- PROBLEM DETAILS -
Your answer must be an exact copy of the records below, minus any images.

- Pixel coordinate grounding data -
_ _ _ _ _ _ _
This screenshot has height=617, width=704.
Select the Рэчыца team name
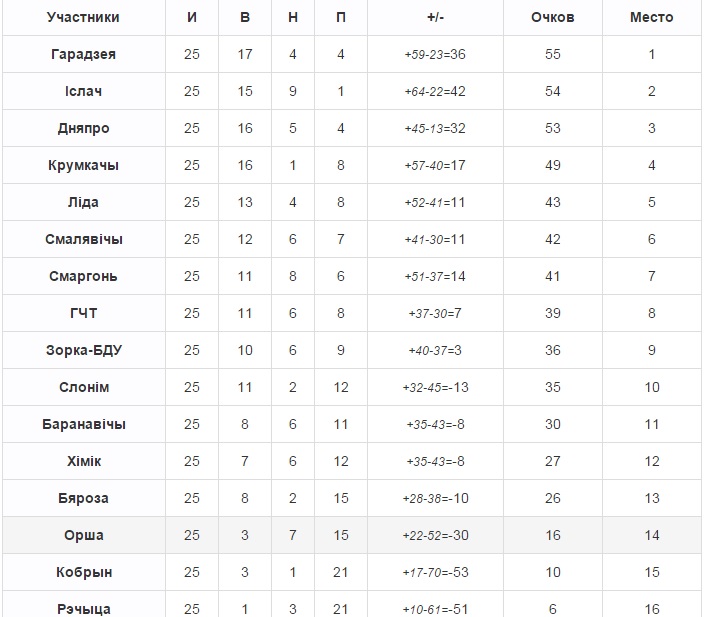tap(83, 608)
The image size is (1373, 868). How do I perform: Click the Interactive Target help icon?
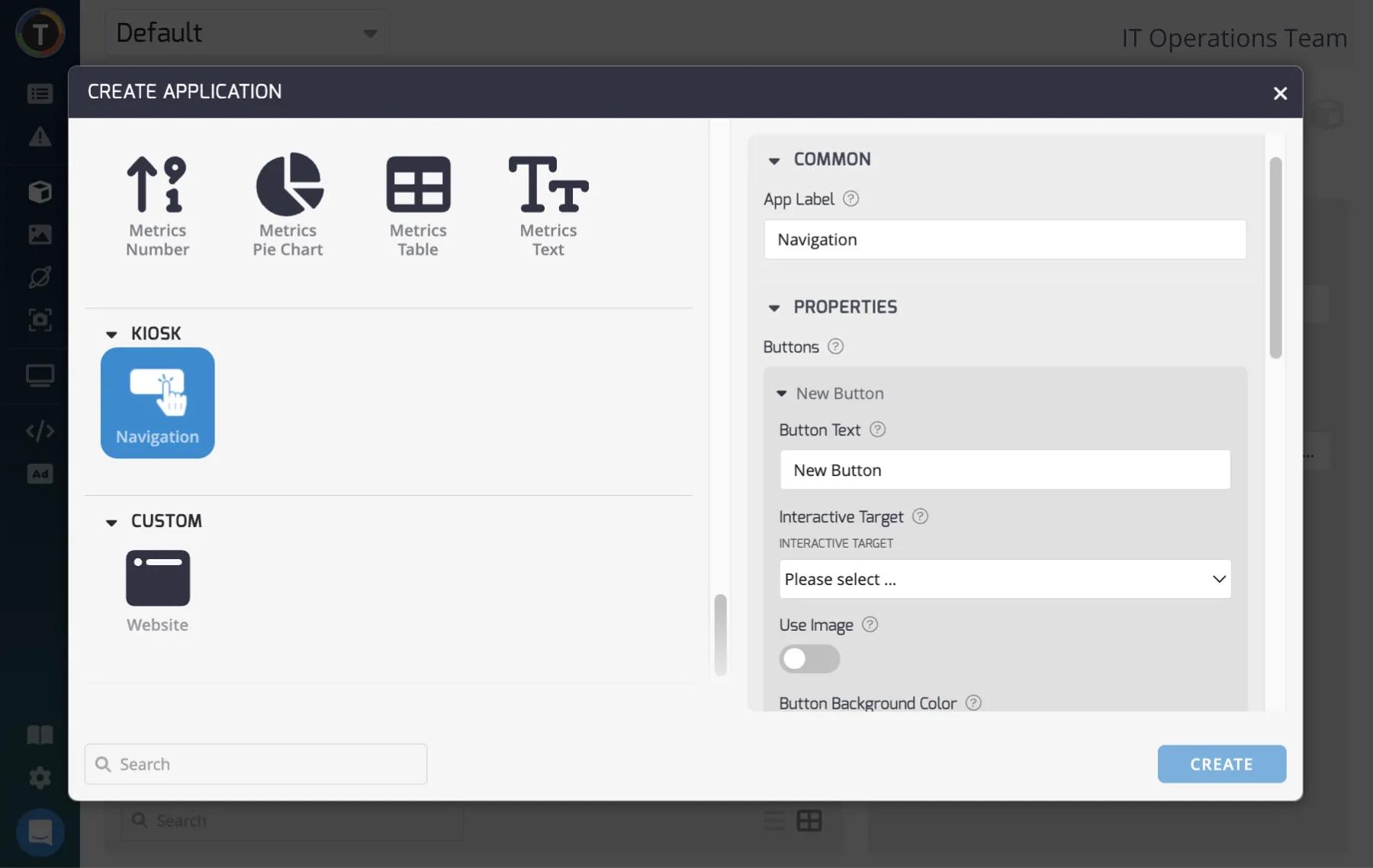click(920, 516)

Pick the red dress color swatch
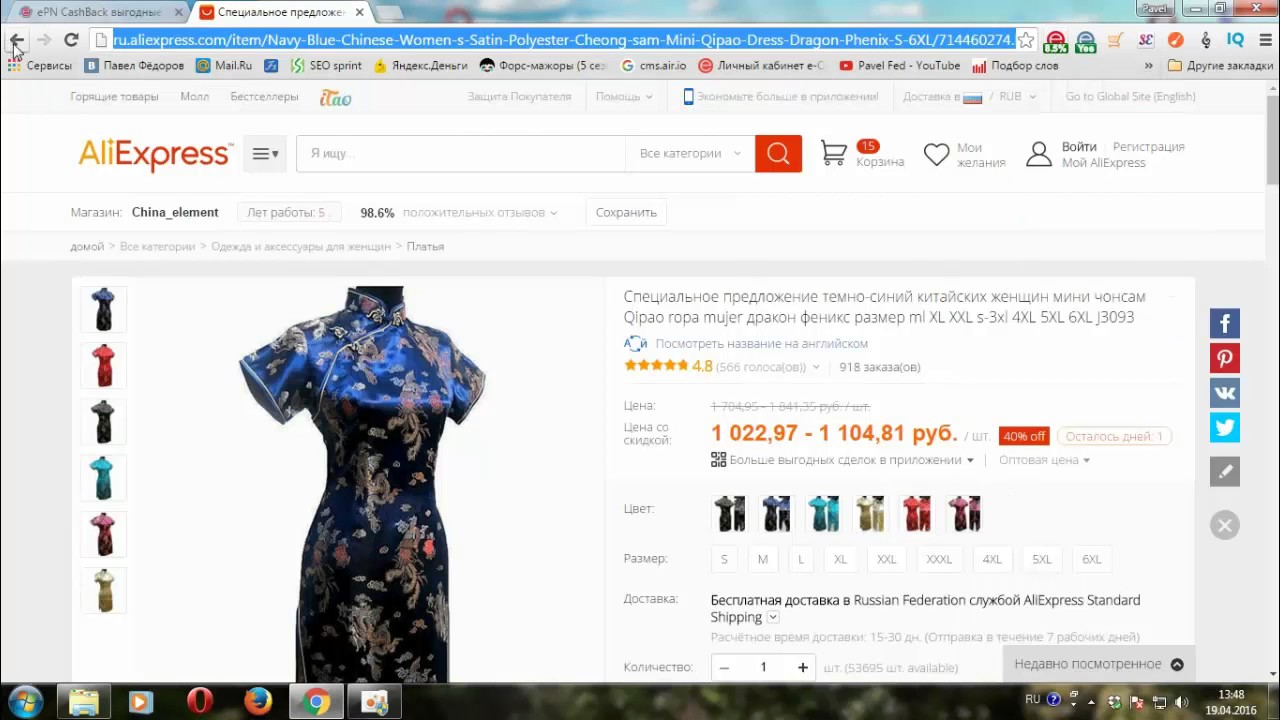[x=917, y=514]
_ _ _ _ _ _ _
- REPLY TO THE TASK -
This screenshot has height=617, width=704.
Select the Рэчыца team name
tap(83, 608)
The image size is (1373, 868). How do I perform: Click the Interactive Target help icon?
click(920, 516)

Pick the red dress color swatch
[x=917, y=514]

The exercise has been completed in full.